Kane mentions Widows' improvement in sales and profitability during his tenure but he added: "I would never say I am happy. I am one of these people who are constantly focused on things still to be done.

"The whole industry has had a challenge and that challenge has been to improve consumer confidence and to find a way of developing products and service which is much more understandable and tangible for consumers and Scottish Widows has been engaged in that journey. It is an ongoing challenge."

Kane, who trained as an accountant in Glasgow, points to his work as strategy director of TSB during its merger with Lloyds in 1985 as a formative experience that convinced him of the need to be hands-on.

"It was a huge complicated deal to make sense of. I realised you cannot do these things sitting around. You have to make things happen. You have to drive these things through."

In his current role he is keen for Widows to expand its position in the pensions market and to build its presence through its key distribution channels, bancassurance - namely sales via Lloyds TSB branches - and via independent financial advisers (IFAs).

"I still think there is plenty of opportunity there. And to continue to build on the back of the brand. We are lucky to have a strong and distinctive brand."

Kane is almost evangelical about the power of the Widows brand and a calendar featuring the iconic widow hangs in his office in Lloyds TSB's London headquarters.

He is also unwilling to dismiss the notion of Scottish Widows as a life company at a time when other companies are ditching what is sometimes seen as a tarnished label.

"Scottish Widows is a life and pensions company and there is no getting away from that. The core focus of the company is very much about helping consumers prepare for their long-term financial needs. That really is what it is all about."

Investment products will clearly be a focus of the coming year. Dean Buckley,formerly of HSBC and Prudential, joined this month as chief executive of Scottish Widows Investment Partnership (Swip), which Kane chairs.

Swip was the largest fund manager in Scotland by assets under management when it was formed by parent company Lloyds TSB's merger of the investment operations of Scottish Widows and Hill Samuel in 2000. But it has since lost ground to Standard Life.

There has been speculation that Buckley might seek to shake off what is seen by some as a staid life company culture at Swip.

But Kane makes much of Swip's status as a standalone business with its own board and said the flow of funds from Scottish Widows and elsewhere in the Lloyds TSB group gives it scale and keeps costs down.

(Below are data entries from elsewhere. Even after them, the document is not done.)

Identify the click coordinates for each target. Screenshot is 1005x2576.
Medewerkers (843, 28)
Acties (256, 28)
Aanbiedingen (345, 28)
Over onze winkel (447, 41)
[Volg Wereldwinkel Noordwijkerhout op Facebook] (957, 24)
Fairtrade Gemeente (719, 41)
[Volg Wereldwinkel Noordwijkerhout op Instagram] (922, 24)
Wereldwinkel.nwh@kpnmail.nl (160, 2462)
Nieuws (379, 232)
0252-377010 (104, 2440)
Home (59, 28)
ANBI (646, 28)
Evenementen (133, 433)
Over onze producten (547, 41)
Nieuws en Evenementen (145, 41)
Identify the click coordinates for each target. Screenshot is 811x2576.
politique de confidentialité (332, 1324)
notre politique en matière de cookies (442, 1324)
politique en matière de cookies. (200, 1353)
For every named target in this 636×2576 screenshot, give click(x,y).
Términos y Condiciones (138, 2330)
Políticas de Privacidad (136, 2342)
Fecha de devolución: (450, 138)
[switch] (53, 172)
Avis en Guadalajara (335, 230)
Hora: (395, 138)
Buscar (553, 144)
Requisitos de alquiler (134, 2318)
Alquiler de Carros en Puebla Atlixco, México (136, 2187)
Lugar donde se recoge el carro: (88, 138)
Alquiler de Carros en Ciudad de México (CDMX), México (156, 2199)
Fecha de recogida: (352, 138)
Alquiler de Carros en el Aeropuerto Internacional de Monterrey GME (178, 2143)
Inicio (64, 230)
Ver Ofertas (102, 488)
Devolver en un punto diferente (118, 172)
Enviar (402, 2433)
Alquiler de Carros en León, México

"(Buckley) may develop new strategies and let it into new areas, that remains to be seen. One thing I think he will do is develop and grow the business."

One mission will be to increase sales from the US, Middle East and continental European.

But how much time does Kane really devote to Widows given that his portfolio of roles includes a place on the main board of Lloyds TSB Group, as executive director for insurance and investments as well as a member of the Takeover Panel, serving on the Treasury's retail financial services group as well as, from last summer, the high profile role of chairman of the Association of British Insurers?

Kane reckons 70% to 80% of his working week is spent on Scottish Widows and Swip. This is quite a long week however, with Hamilton-born Kane usually hitting his desk around 7am. He typically does not leave work for another 12 or 13 hours. Then it is often off to a dinner although Kane says he is restricting these to "one or two" a week. A portion of his weekend often gets devoted to paperwork as well.

Indeed, his desk moves quite a lot. When he is not in Edinburgh looking after Widows, he is in London at Lloyds TSB HQ, or in Wales overseeing the company's general insurance operations.

For that reason much of Kane's relaxing is done on the road. He is an avid reader of "pretty much everything", having recently finished Ian McEwan's Atonement, as well as Eric Clapton's autobiography.

He said: "Scottish Widows is very important to me and takes a lot of my time and focus and I care a great deal about it but there is a lot of stuff I do as well."